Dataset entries
= = =

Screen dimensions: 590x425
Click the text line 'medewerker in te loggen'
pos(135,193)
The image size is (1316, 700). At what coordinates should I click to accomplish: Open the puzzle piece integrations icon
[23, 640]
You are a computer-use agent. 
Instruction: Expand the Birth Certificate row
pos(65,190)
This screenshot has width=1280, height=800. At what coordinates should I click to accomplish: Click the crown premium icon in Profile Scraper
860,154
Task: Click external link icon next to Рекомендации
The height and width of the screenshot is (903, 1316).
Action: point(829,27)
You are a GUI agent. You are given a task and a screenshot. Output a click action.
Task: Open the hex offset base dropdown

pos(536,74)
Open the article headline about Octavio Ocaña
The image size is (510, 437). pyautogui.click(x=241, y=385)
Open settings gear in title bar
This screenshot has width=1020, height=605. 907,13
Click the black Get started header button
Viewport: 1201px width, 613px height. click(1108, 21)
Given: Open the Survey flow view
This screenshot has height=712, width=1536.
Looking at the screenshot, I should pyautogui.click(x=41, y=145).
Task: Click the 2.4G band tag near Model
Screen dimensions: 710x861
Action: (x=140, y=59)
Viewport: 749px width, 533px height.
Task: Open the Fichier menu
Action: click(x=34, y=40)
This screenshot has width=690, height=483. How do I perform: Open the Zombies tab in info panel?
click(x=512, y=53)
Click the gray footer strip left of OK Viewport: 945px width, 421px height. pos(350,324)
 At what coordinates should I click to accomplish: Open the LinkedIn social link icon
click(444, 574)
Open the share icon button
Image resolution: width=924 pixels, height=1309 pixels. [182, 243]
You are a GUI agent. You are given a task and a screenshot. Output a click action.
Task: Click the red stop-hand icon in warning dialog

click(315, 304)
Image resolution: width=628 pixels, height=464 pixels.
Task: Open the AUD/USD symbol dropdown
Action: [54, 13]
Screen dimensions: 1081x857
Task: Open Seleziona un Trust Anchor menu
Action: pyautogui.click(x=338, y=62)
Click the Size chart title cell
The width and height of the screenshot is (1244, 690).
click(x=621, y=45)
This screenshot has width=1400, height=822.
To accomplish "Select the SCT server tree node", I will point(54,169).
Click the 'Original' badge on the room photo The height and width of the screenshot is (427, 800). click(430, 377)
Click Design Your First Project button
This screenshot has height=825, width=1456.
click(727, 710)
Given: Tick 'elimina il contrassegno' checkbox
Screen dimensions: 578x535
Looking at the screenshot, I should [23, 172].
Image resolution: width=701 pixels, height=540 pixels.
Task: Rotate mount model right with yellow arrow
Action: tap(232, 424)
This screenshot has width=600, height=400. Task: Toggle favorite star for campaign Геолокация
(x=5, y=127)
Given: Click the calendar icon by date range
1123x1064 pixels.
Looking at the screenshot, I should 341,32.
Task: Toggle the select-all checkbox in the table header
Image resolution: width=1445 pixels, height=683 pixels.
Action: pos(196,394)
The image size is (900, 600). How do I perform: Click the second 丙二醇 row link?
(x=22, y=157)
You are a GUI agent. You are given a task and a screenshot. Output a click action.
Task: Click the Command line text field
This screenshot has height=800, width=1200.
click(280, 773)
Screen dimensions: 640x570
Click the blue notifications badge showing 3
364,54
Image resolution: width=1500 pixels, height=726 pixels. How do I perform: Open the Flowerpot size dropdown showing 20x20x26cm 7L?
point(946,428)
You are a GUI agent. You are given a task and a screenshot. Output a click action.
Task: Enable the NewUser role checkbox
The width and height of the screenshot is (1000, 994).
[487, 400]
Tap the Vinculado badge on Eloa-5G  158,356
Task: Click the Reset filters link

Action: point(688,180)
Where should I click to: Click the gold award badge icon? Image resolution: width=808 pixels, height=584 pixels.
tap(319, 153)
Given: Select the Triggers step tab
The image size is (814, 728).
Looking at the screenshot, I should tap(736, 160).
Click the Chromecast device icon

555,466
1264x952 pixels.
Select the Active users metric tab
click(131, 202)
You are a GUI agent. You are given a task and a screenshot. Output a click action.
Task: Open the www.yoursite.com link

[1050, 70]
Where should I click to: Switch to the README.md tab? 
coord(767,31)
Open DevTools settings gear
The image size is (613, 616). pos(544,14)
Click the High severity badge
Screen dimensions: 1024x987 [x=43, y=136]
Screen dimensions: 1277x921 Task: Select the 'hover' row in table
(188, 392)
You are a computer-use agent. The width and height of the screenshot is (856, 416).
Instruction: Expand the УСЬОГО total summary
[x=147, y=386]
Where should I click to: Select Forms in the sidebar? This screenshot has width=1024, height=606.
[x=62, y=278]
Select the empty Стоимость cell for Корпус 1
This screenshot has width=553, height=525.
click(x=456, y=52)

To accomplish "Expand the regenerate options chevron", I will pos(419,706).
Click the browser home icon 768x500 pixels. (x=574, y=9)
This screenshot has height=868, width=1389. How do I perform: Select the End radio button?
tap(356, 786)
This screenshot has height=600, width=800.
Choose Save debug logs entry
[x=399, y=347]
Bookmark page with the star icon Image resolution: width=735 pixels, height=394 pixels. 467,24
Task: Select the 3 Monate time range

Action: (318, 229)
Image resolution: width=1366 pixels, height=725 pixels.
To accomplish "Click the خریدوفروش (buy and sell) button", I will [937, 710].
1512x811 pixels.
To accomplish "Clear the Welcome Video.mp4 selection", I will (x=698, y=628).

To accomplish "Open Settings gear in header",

= = =

◆ PROBLEM DESCRIPTION:
Top to bottom, set down the entries above word for word.

◆ RESULT OF THE TASK:
Screen dimensions: 590x425
Click the text line 'medewerker in te loggen'
pos(135,193)
The image size is (1316, 700). At what coordinates should I click to accomplish: Open the puzzle piece integrations icon
[23, 640]
You are a computer-use agent. 
Instruction: Expand the Birth Certificate row
pos(65,190)
This screenshot has width=1280, height=800. At what coordinates should I click to accomplish: Click the crown premium icon in Profile Scraper
860,154
Task: Click external link icon next to Рекомендации
The height and width of the screenshot is (903, 1316).
Action: point(829,27)
You are a GUI agent. You are given a task and a screenshot. Output a click action.
Task: Open the hex offset base dropdown

pos(536,74)
Open the article headline about Octavio Ocaña
The image size is (510, 437). pyautogui.click(x=241, y=385)
Open settings gear in title bar
This screenshot has width=1020, height=605. 907,13
Click the black Get started header button
Viewport: 1201px width, 613px height. click(1108, 21)
Given: Open the Survey flow view
This screenshot has height=712, width=1536.
Looking at the screenshot, I should pyautogui.click(x=41, y=145).
Task: Click the 2.4G band tag near Model
Screen dimensions: 710x861
Action: (x=140, y=59)
Viewport: 749px width, 533px height.
Task: Open the Fichier menu
Action: click(x=34, y=40)
This screenshot has width=690, height=483. How do I perform: Open the Zombies tab in info panel?
click(x=512, y=53)
Click the gray footer strip left of OK Viewport: 945px width, 421px height. pos(350,324)
 At what coordinates should I click to accomplish: Open the LinkedIn social link icon
click(444, 574)
Open the share icon button
Image resolution: width=924 pixels, height=1309 pixels. [182, 243]
You are a GUI agent. You are given a task and a screenshot. Output a click action.
Task: Click the red stop-hand icon in warning dialog

click(315, 304)
Image resolution: width=628 pixels, height=464 pixels.
Task: Open the AUD/USD symbol dropdown
Action: [54, 13]
Screen dimensions: 1081x857
Task: Open Seleziona un Trust Anchor menu
Action: pyautogui.click(x=338, y=62)
Click the Size chart title cell
The width and height of the screenshot is (1244, 690).
click(x=621, y=45)
This screenshot has width=1400, height=822.
To accomplish "Select the SCT server tree node", I will point(54,169).
Click the 'Original' badge on the room photo The height and width of the screenshot is (427, 800). click(430, 377)
Click Design Your First Project button
This screenshot has height=825, width=1456.
click(727, 710)
Given: Tick 'elimina il contrassegno' checkbox
Screen dimensions: 578x535
Looking at the screenshot, I should [23, 172].
Image resolution: width=701 pixels, height=540 pixels.
Task: Rotate mount model right with yellow arrow
Action: tap(232, 424)
This screenshot has width=600, height=400. Task: Toggle favorite star for campaign Геолокация
(x=5, y=127)
Given: Click the calendar icon by date range
1123x1064 pixels.
Looking at the screenshot, I should 341,32.
Task: Toggle the select-all checkbox in the table header
Image resolution: width=1445 pixels, height=683 pixels.
Action: pos(196,394)
The image size is (900, 600). How do I perform: Click the second 丙二醇 row link?
(x=22, y=157)
You are a GUI agent. You are given a task and a screenshot. Output a click action.
Task: Click the Command line text field
This screenshot has height=800, width=1200.
click(280, 773)
Screen dimensions: 640x570
Click the blue notifications badge showing 3
364,54
Image resolution: width=1500 pixels, height=726 pixels. How do I perform: Open the Flowerpot size dropdown showing 20x20x26cm 7L?
point(946,428)
You are a GUI agent. You are given a task and a screenshot. Output a click action.
Task: Enable the NewUser role checkbox
The width and height of the screenshot is (1000, 994).
[487, 400]
Tap the Vinculado badge on Eloa-5G  158,356
Task: Click the Reset filters link

Action: point(688,180)
Where should I click to: Click the gold award badge icon? Image resolution: width=808 pixels, height=584 pixels.
tap(319, 153)
Given: Select the Triggers step tab
The image size is (814, 728).
Looking at the screenshot, I should tap(736, 160).
Click the Chromecast device icon

555,466
1264x952 pixels.
Select the Active users metric tab
click(131, 202)
You are a GUI agent. You are given a task and a screenshot. Output a click action.
Task: Open the www.yoursite.com link

[1050, 70]
Where should I click to: Switch to the README.md tab? 
coord(767,31)
Open DevTools settings gear
The image size is (613, 616). pos(544,14)
Click the High severity badge
Screen dimensions: 1024x987 [x=43, y=136]
Screen dimensions: 1277x921 Task: Select the 'hover' row in table
(188, 392)
You are a computer-use agent. The width and height of the screenshot is (856, 416).
Instruction: Expand the УСЬОГО total summary
[x=147, y=386]
Where should I click to: Select Forms in the sidebar? This screenshot has width=1024, height=606.
[x=62, y=278]
Select the empty Стоимость cell for Корпус 1
This screenshot has width=553, height=525.
click(x=456, y=52)

To accomplish "Expand the regenerate options chevron", I will pos(419,706).
Click the browser home icon 768x500 pixels. (x=574, y=9)
This screenshot has height=868, width=1389. How do I perform: Select the End radio button?
tap(356, 786)
This screenshot has height=600, width=800.
Choose Save debug logs entry
[x=399, y=347]
Bookmark page with the star icon Image resolution: width=735 pixels, height=394 pixels. 467,24
Task: Select the 3 Monate time range

Action: (318, 229)
Image resolution: width=1366 pixels, height=725 pixels.
To accomplish "Click the خریدوفروش (buy and sell) button", I will [937, 710].
1512x811 pixels.
To accomplish "Clear the Welcome Video.mp4 selection", I will (x=698, y=628).

To accomplish "Open Settings gear in header",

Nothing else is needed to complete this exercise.